**Work instructions**
A – In the glucose tolerance test post, by how many points did the writer fail the 1-hour screening test?
B – Continue the glucose tolerance test post from its last sentence.
Excerpted text below:
26 wks - Surviving the 3 hour Glucose Tolerance Test (barely) UPDATE:
By calvingirl » Posted Sep. 25, 2018 10:04pm - 517 views - 9 comments

Well today was interesting. I had failed the 1hr screening test by 4pts and didn't have any side effects when I did it, so I thought the worst part of today's test was the fasting and the fact I couldn't have my one cup of coffee for three days before. I had a 2 day long caffeine withdrawal headache on Sunday and Monday, so I was eager to get this over with. I even brought my laptop to get some work done - I figured the worst part would be the blood draws and the long wait.

Boy, was I wrong.

I did the initial fasting blood draw and drank the 100mg glucose solution on an empty stomach as instructed. It was way grosser than the screening one was, but I choked it down in time. They put me back out in the lobby and I was fine - playing candy crush on my phone for about 10 minutes when suddenly I got really nauseous, broke out in a cold sweat and couldn't talk...I knew I was going to faint. The lobby was empty and I tried to cry out to the nurse behind the counter but she didn't see me waving her down and I literally couldn't make any sound. I croaked out...help!! Then I went down. I felt the tunnel vision coming on fast, so just lowered myself down to the ground as quickly as I could (I'm a fainter, so I know the fall is the most dangerous part) and put my feet up on the chair...then passed out.
End of Excerpted text.
Source data below:
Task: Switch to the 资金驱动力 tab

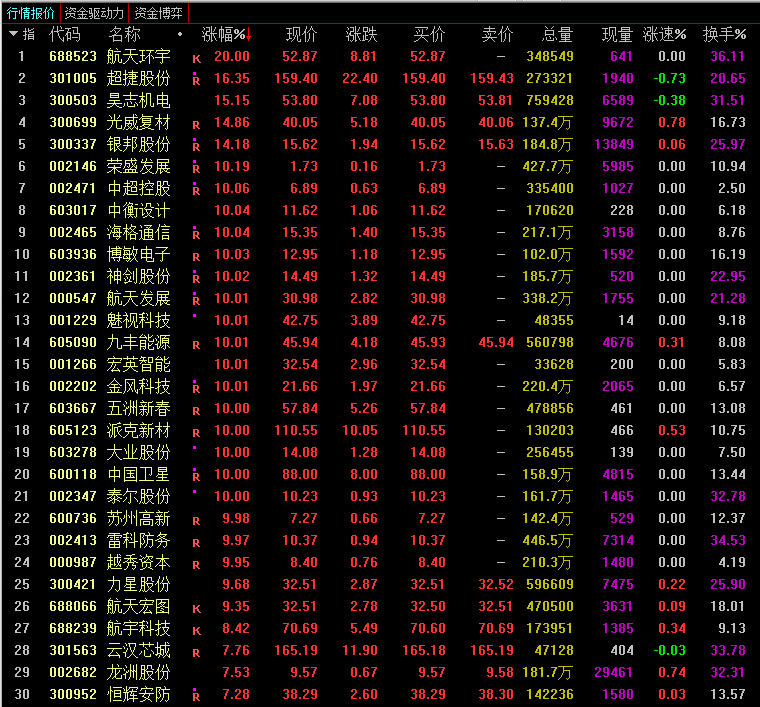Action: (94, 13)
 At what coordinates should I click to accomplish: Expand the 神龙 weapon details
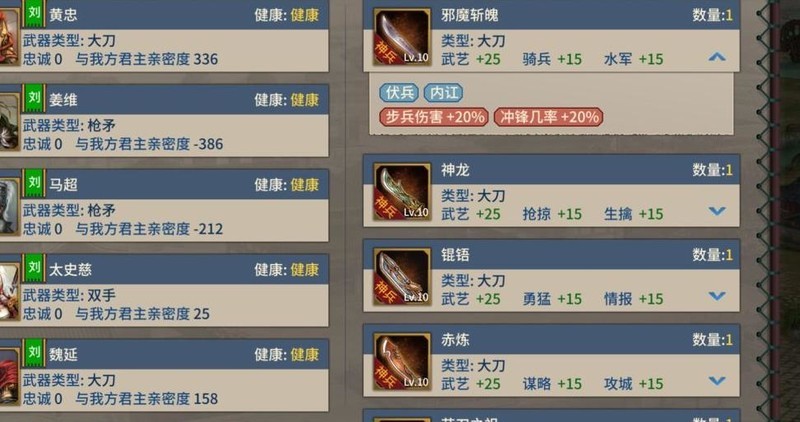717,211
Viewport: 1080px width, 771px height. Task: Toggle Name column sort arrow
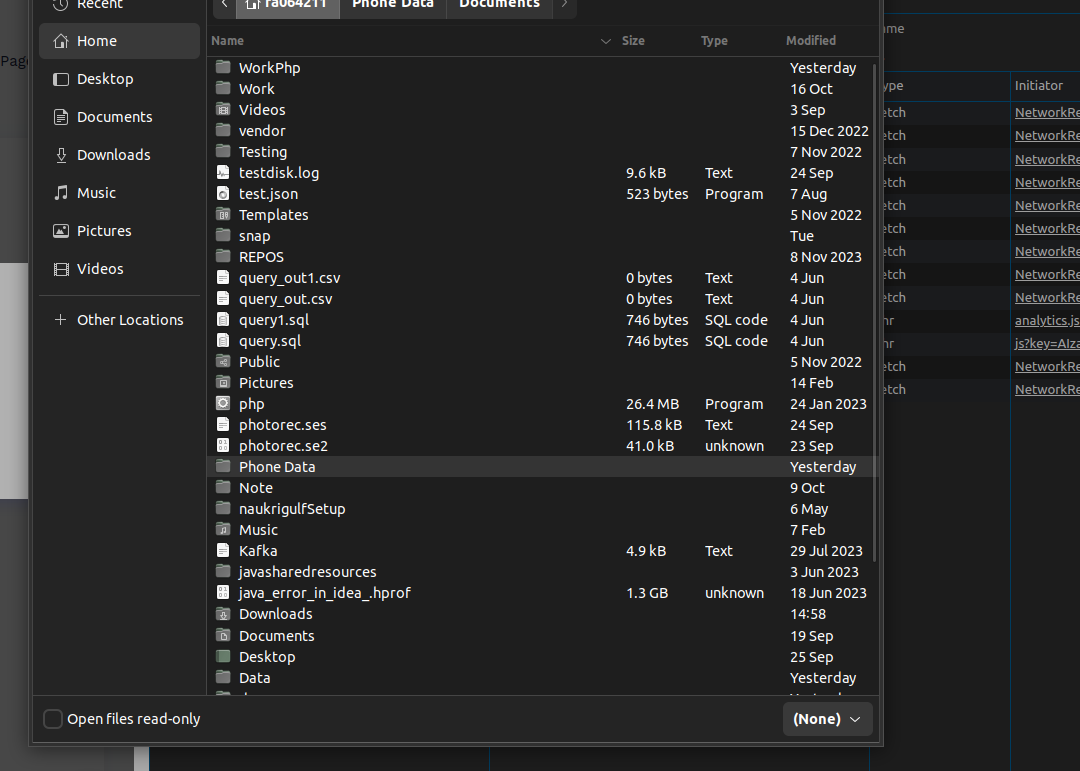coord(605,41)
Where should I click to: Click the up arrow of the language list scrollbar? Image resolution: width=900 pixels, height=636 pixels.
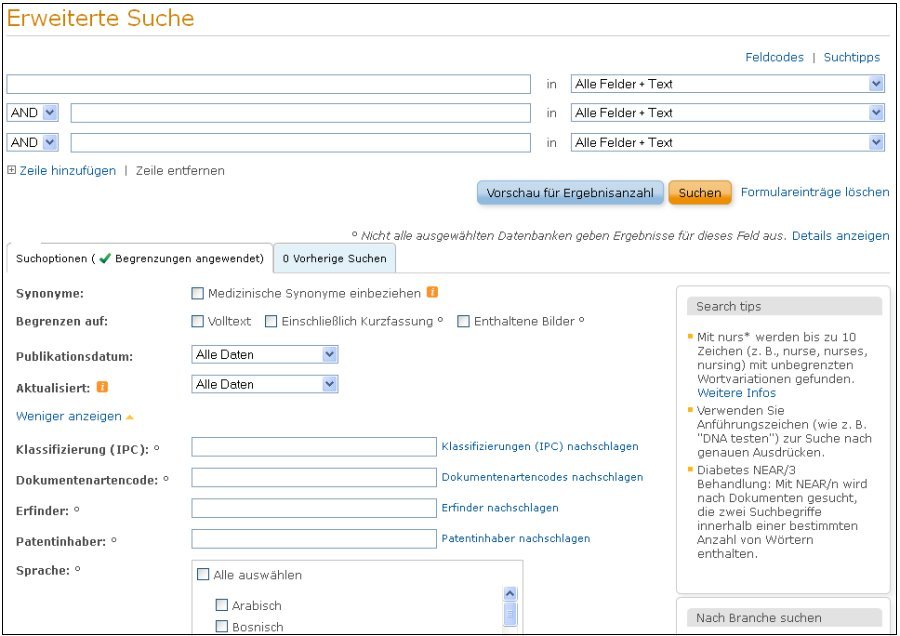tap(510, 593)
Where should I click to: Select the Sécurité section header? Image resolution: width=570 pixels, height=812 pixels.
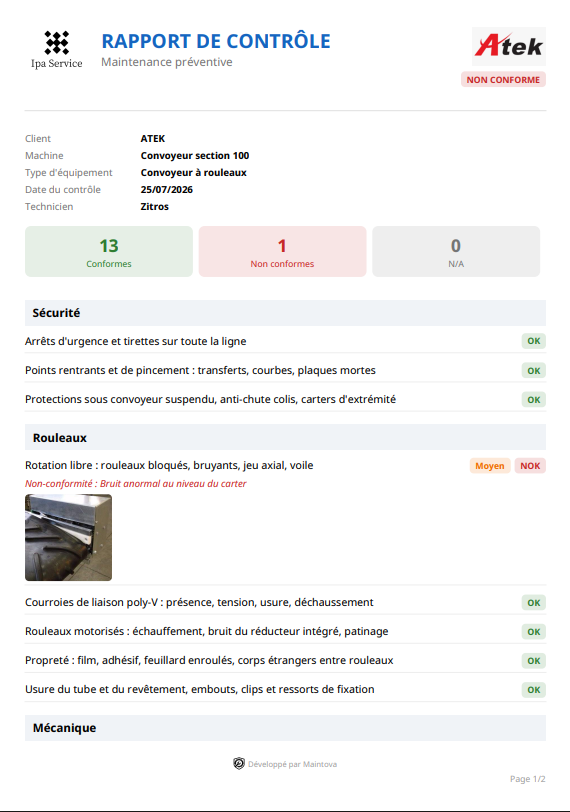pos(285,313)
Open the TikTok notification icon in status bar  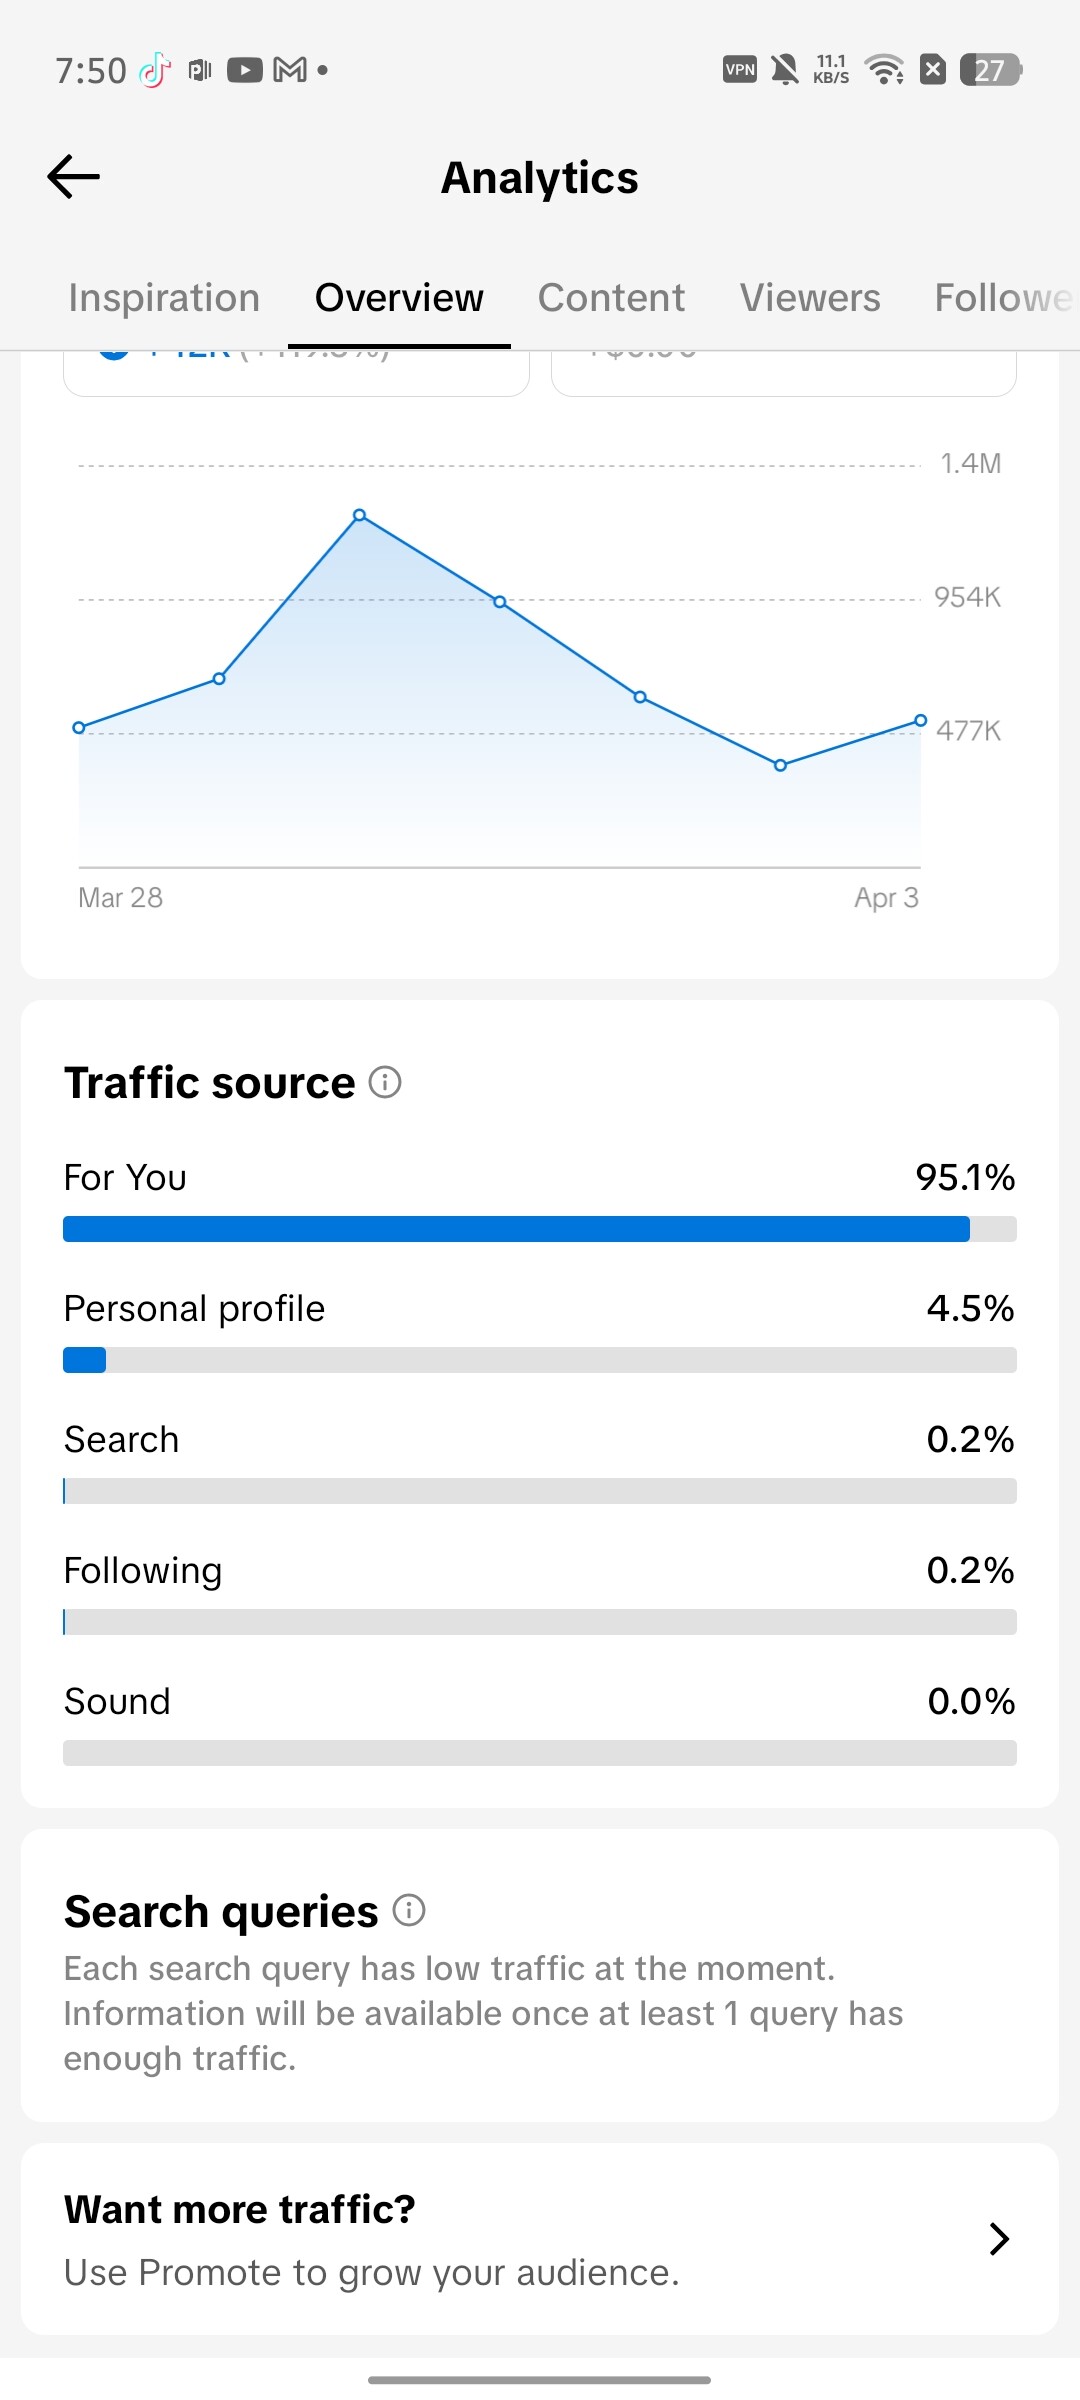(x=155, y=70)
End of Source data.
**Answers for the tasks**
A – By 4 points.

B –
I woke up with my head in some strange woman's lap (not a nurse - a fellow patient apparently who said she works emergency room and she saw me go down and got to me first) and three nurses around me asking me if I hit my head. I said no, I tried to flag you down because I knew I was going to faint, so just got down on the floor so I wouldn't hit my head. By then I had a crowd around me and it was humiliating. One nurse commented to another "All this and it's only 930am - its gonna be one of those days", like I ruined her day already because she had to work. I felt fine afterwards (I often do. It's like getting the best nap ever) and they slowly got me into a wheelchair and into a room with an exam bed so I could lay down for the rest of the 3 hrs.

My hubby had to leave work early and come get me because I couldn't drive. I felt dizzy and nauseous the rest of the time, but not like I was going to faint. I certainly didn't get any work done. Apparently all that sugar hitting my system at once was too much. My blood pressure is already low and as I said, I'm a veteran fainter even when I'm not pregnant.

I had the luxury of refusing this test with my last two pregnancies and choosing to have my A1C checked instead, but now I'm high risk...I say yes to everything. But I see why a lot of healthgivers object to this stress test because it IS hard on your body, there are a lot of false positives and there are different ways to assess gestational diabetes. Well, everything is an experience.

SO...I finished it. Wouldn't be surprised if I failed it. I'll update when I get the results.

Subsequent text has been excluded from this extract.